The boycott is a significant step in the ongoing battle against online hate, and the commentators’ participation highlights the football industry’s determination to tackle the problem head-on.
In a statement released on Saturday, the Match of the Day pundits expressed their support for the boycott, saying, “We stand with our colleagues in the football community and share their anger and frustration at the continuing racism and discrimination that players and pundits suffer on social media.
“We are united in our belief that social media companies must take stronger action to eradicate the abuse and hate that plagues their platforms.”
“We stand together with all those who have suffered abuse and discrimination and pledge to do whatever we can to support them and work towards a fairer, more inclusive football community.”

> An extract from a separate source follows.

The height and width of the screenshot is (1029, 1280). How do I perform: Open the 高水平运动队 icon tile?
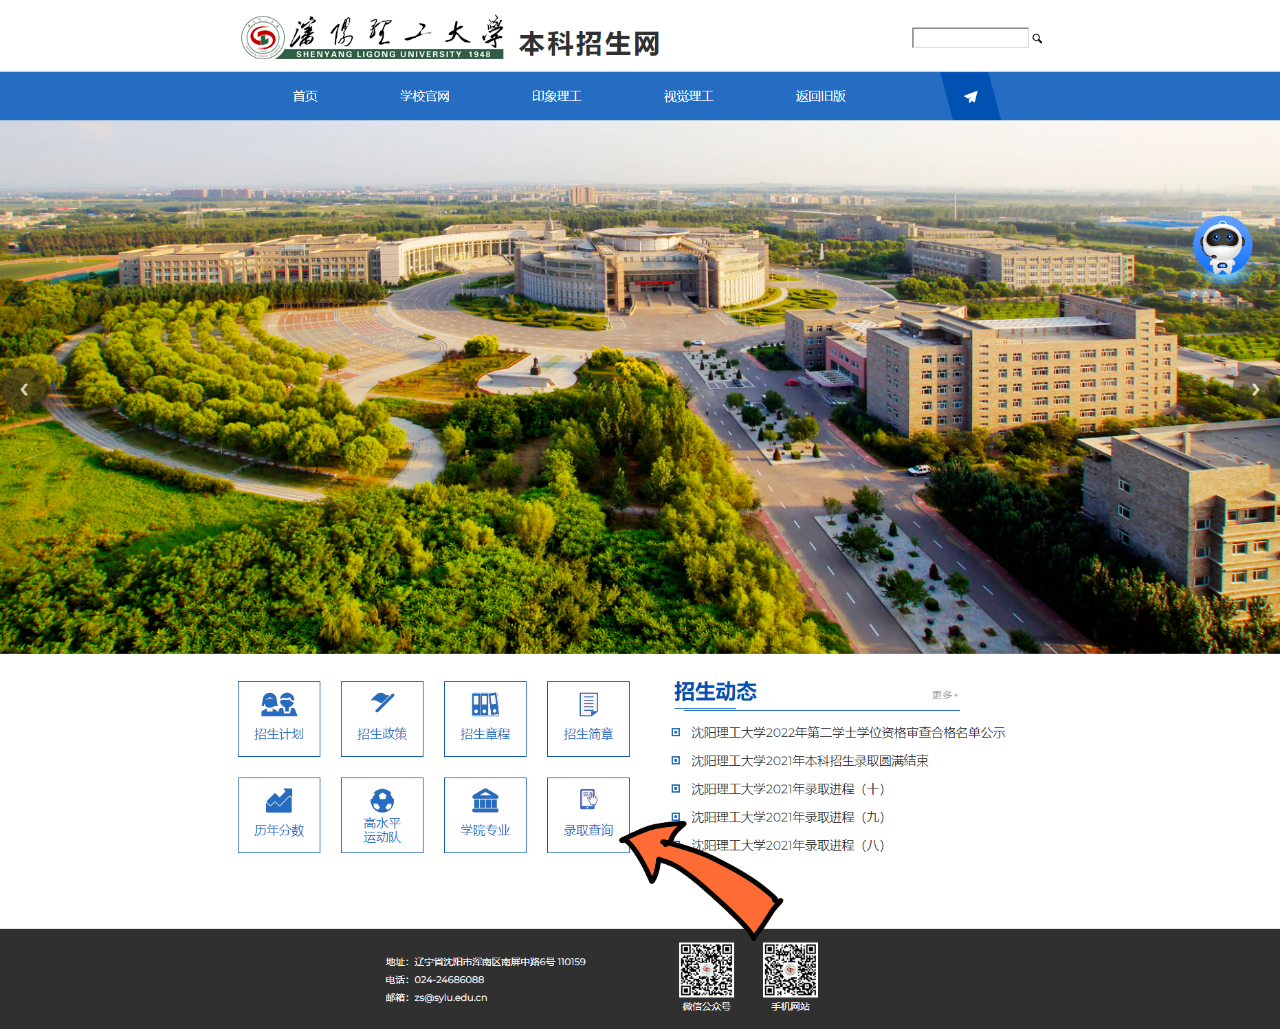[382, 814]
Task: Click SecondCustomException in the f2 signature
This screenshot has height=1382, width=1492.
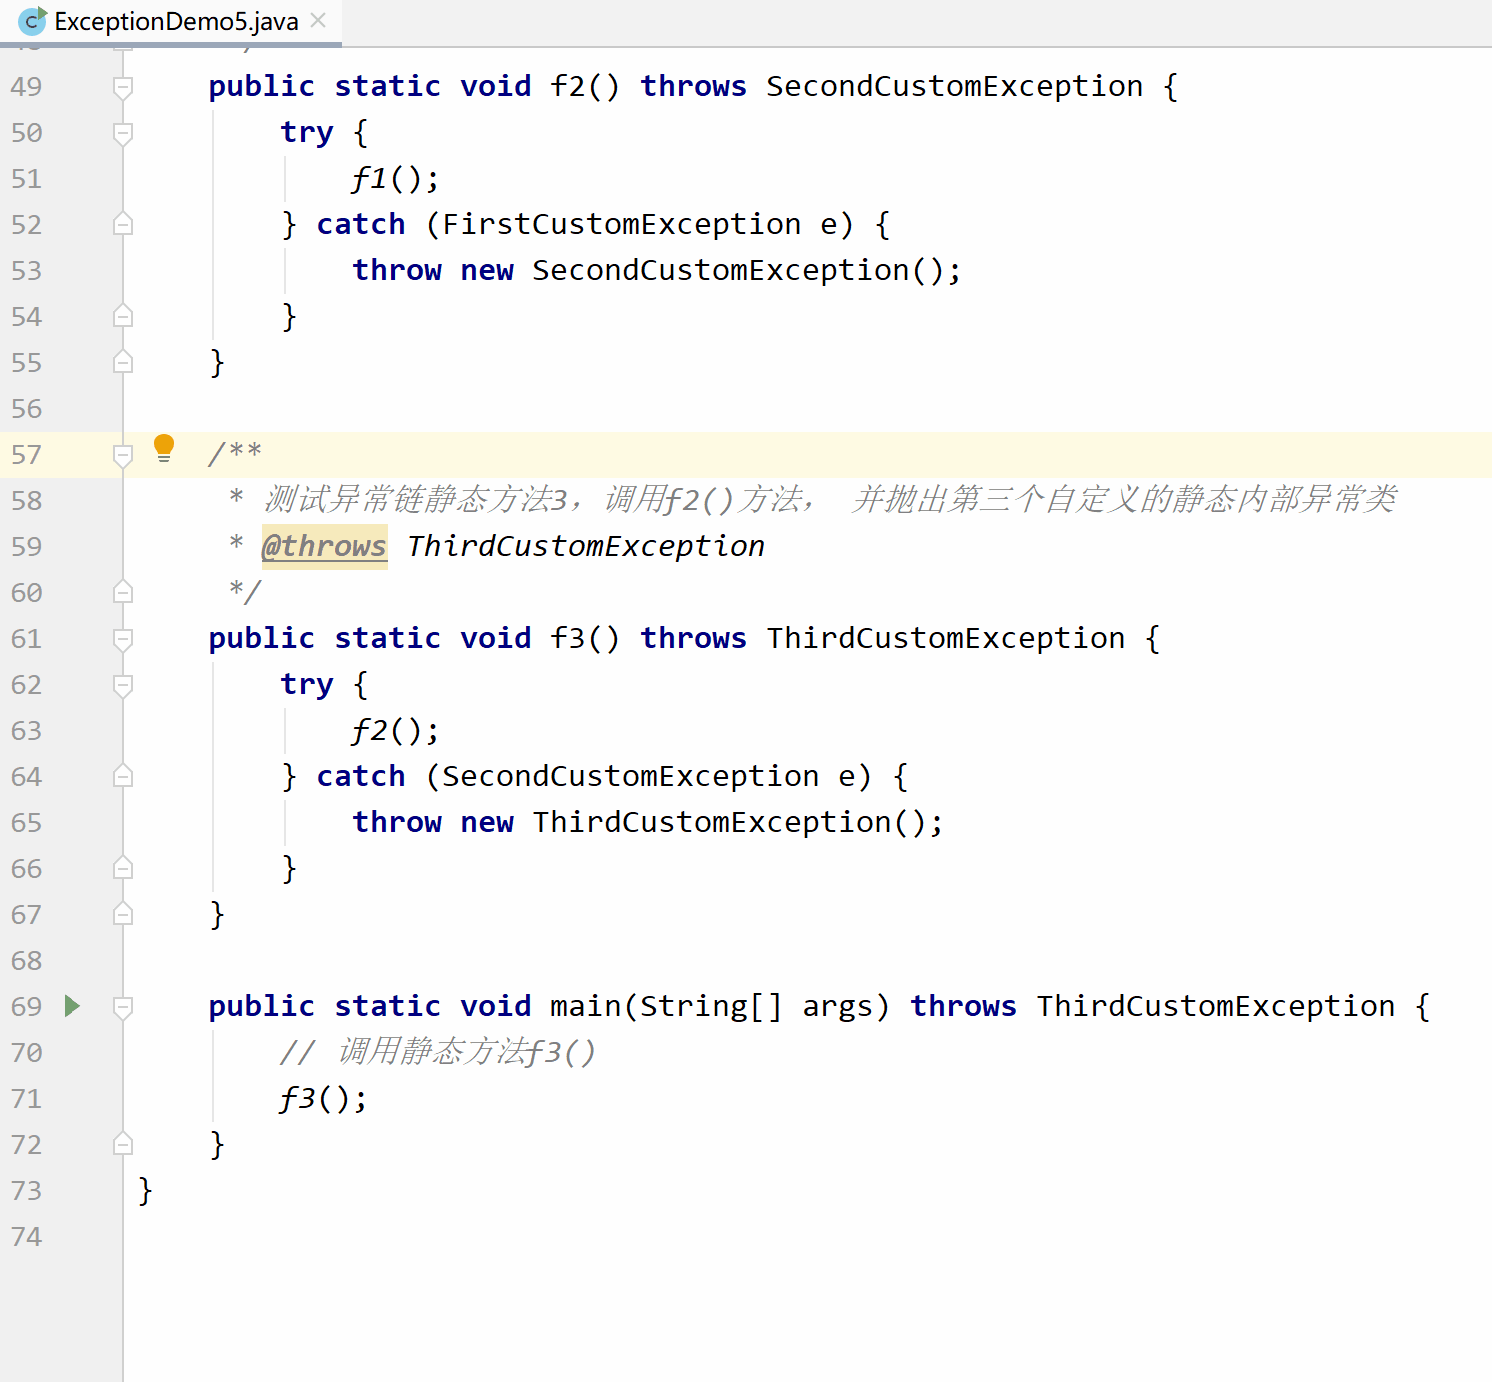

The boycott has been welcomed by anti-racism campaigners and fans alike, who have expressed their outrage at the constant stream of abuse faced by ethnic minority players and pundits.
The campaigners have also called on the social media companies to take stronger action against online hate and to take responsibility for the content on their platforms.
Several football clubs and players have also voiced their support for the boycott, including Liverpool’s Trent Alexander-Arnold, who tweeted, “This can’t go on. Social media companies need to do more to protect their users and to stamp out hate and abuse.”
The boycott is an important step towards eradicating online hate, and the commentators’ decision to join highlights the need for everyone, including those in the football industry, to take responsibility for tackling the problem.
Lineker, who has been the host of Match of the Day for twenty-two years, announced last week that he would be stepping down from his role at the end of the season.
The former England striker said that he wanted to focus on other projects, including his work with BT Sport and the launch of a new podcast.
Lineker has been a vocal advocate for anti-racism initiatives in football and has supported several campaigns against discrimination and hate. His departure from Match of the Day will be a significant loss to the show, but his legacy as a champion for equality and fairness will continue.
Football fans and anti-racism campaigners will continue to hold social media companies responsible for their role in enabling online hate, and the boycott is a powerful reminder that the football community will not accept abuse and discrimination in any form.
The football industry has a unique opportunity to create a fairer, more inclusive community that values and celebrates diversity, and the boycott is a vital step towards making that a reality.